ASSIGNMENT:
In the material below, the lines to reproduce exactly are the one containing "585x300 pixels." and all lines after it through the last.

╔══

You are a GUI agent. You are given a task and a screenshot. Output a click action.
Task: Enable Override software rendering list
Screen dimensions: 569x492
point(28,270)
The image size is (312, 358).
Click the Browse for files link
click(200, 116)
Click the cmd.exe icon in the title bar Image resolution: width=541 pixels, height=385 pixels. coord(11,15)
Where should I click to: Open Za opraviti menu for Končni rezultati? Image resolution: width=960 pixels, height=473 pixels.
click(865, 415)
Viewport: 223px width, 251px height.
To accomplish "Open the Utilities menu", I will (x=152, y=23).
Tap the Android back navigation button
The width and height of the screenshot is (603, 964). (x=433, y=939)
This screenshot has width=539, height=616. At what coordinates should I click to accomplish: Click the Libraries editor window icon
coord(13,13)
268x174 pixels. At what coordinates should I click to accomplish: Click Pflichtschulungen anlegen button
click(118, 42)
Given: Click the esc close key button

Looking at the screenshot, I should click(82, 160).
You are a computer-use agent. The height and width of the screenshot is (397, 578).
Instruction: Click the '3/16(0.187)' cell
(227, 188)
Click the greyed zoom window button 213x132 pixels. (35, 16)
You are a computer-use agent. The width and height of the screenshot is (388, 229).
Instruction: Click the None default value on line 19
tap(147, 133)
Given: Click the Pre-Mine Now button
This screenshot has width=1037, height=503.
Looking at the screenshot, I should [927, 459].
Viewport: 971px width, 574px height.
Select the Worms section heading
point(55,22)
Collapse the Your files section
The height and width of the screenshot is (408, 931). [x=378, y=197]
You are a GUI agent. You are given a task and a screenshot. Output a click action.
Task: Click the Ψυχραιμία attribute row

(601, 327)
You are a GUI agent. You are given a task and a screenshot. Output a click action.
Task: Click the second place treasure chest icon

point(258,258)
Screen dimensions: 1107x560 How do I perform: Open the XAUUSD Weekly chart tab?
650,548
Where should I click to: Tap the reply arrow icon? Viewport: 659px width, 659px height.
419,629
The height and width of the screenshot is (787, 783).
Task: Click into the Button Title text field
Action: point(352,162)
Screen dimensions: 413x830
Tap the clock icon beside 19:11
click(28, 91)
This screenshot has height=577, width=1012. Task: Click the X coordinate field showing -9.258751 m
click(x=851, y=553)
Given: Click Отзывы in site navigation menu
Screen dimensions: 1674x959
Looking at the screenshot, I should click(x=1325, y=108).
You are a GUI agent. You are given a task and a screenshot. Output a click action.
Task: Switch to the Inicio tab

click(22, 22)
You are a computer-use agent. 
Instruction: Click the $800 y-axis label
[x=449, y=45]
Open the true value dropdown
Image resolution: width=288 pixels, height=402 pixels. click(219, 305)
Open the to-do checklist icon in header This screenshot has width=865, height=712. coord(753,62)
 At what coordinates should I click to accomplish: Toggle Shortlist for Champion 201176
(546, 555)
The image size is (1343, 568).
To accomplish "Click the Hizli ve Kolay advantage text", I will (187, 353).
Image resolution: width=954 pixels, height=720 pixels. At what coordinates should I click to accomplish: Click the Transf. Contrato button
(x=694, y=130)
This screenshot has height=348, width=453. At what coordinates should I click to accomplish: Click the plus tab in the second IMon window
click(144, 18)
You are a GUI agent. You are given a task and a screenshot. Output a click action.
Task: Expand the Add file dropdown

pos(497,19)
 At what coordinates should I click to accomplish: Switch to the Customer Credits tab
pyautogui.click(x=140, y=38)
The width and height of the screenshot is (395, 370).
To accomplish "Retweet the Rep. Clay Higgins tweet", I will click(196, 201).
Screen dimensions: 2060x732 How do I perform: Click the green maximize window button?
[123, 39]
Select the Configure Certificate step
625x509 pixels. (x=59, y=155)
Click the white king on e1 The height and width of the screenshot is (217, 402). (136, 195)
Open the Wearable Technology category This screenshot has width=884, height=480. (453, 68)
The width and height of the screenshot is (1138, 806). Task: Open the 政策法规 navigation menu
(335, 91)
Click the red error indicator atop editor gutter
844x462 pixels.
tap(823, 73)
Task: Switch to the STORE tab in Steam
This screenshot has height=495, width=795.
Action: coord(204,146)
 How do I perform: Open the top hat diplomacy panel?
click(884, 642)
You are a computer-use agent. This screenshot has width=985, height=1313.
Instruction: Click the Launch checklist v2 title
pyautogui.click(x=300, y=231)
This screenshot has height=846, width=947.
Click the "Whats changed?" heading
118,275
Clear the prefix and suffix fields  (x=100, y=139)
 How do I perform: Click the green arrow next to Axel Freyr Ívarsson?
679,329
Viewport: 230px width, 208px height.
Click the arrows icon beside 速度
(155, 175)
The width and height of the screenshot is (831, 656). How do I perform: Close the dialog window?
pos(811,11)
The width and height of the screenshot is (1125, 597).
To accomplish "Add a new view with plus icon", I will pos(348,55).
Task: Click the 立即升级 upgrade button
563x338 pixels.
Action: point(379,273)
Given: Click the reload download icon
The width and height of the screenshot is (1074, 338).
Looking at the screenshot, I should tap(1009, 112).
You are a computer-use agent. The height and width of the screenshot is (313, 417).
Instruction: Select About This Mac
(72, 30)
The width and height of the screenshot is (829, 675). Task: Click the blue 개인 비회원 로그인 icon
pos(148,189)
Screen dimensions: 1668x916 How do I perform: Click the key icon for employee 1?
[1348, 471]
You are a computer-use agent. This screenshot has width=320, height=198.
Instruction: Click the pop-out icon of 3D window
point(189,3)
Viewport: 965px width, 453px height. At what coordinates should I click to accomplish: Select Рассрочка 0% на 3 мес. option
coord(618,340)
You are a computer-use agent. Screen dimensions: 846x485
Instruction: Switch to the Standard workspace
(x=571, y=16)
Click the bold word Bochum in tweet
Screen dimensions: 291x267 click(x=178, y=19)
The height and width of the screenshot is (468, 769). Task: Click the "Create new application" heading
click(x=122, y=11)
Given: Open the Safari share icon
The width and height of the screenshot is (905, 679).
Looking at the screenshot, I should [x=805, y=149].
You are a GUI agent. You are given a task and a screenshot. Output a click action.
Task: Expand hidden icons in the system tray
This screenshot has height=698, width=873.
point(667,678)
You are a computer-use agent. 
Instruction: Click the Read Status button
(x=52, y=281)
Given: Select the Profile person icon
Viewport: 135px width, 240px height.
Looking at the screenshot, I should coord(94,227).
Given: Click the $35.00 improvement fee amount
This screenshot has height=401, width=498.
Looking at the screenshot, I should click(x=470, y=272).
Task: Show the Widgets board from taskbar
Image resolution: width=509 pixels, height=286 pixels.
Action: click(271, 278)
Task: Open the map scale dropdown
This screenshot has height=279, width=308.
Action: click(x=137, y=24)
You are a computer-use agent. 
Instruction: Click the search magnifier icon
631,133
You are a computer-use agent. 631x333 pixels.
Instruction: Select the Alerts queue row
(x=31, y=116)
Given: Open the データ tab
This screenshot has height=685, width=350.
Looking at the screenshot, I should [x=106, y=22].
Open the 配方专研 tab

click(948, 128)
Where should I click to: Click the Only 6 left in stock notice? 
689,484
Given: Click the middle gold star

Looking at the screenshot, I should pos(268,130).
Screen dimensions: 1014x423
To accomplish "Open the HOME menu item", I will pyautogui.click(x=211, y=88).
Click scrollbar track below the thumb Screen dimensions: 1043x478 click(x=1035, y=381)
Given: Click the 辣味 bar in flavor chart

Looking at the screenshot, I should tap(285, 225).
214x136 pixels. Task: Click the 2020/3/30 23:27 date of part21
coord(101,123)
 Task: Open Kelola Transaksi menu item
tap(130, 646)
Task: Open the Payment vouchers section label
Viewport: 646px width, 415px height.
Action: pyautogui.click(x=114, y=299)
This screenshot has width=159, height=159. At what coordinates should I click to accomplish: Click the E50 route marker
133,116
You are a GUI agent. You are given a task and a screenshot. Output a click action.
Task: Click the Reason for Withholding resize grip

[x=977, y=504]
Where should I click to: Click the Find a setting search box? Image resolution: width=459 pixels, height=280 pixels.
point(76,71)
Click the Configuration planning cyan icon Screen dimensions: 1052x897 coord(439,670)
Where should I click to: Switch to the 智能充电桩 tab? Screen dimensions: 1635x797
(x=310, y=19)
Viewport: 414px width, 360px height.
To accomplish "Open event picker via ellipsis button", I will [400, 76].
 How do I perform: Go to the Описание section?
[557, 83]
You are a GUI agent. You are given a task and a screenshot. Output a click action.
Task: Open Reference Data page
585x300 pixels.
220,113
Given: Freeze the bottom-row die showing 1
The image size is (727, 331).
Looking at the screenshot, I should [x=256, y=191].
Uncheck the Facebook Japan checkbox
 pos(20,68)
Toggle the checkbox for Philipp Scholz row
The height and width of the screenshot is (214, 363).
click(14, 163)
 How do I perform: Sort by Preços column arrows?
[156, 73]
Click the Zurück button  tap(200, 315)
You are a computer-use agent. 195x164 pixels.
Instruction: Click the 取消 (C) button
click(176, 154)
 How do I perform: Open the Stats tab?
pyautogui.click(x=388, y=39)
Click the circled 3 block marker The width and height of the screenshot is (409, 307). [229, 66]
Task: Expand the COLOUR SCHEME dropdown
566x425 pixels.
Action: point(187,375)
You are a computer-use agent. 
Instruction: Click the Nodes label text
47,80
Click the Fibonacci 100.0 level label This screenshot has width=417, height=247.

╚══

RESULT OF THIS TASK:
585x300 pixels.
220,113
Given: Freeze the bottom-row die showing 1
The image size is (727, 331).
Looking at the screenshot, I should [x=256, y=191].
Uncheck the Facebook Japan checkbox
 pos(20,68)
Toggle the checkbox for Philipp Scholz row
The height and width of the screenshot is (214, 363).
click(14, 163)
 How do I perform: Sort by Preços column arrows?
[156, 73]
Click the Zurück button  tap(200, 315)
You are a computer-use agent. 195x164 pixels.
Instruction: Click the 取消 (C) button
click(176, 154)
 How do I perform: Open the Stats tab?
pyautogui.click(x=388, y=39)
Click the circled 3 block marker The width and height of the screenshot is (409, 307). [229, 66]
Task: Expand the COLOUR SCHEME dropdown
566x425 pixels.
Action: point(187,375)
You are a computer-use agent. 
Instruction: Click the Nodes label text
47,80
Click the Fibonacci 100.0 level label This screenshot has width=417, height=247.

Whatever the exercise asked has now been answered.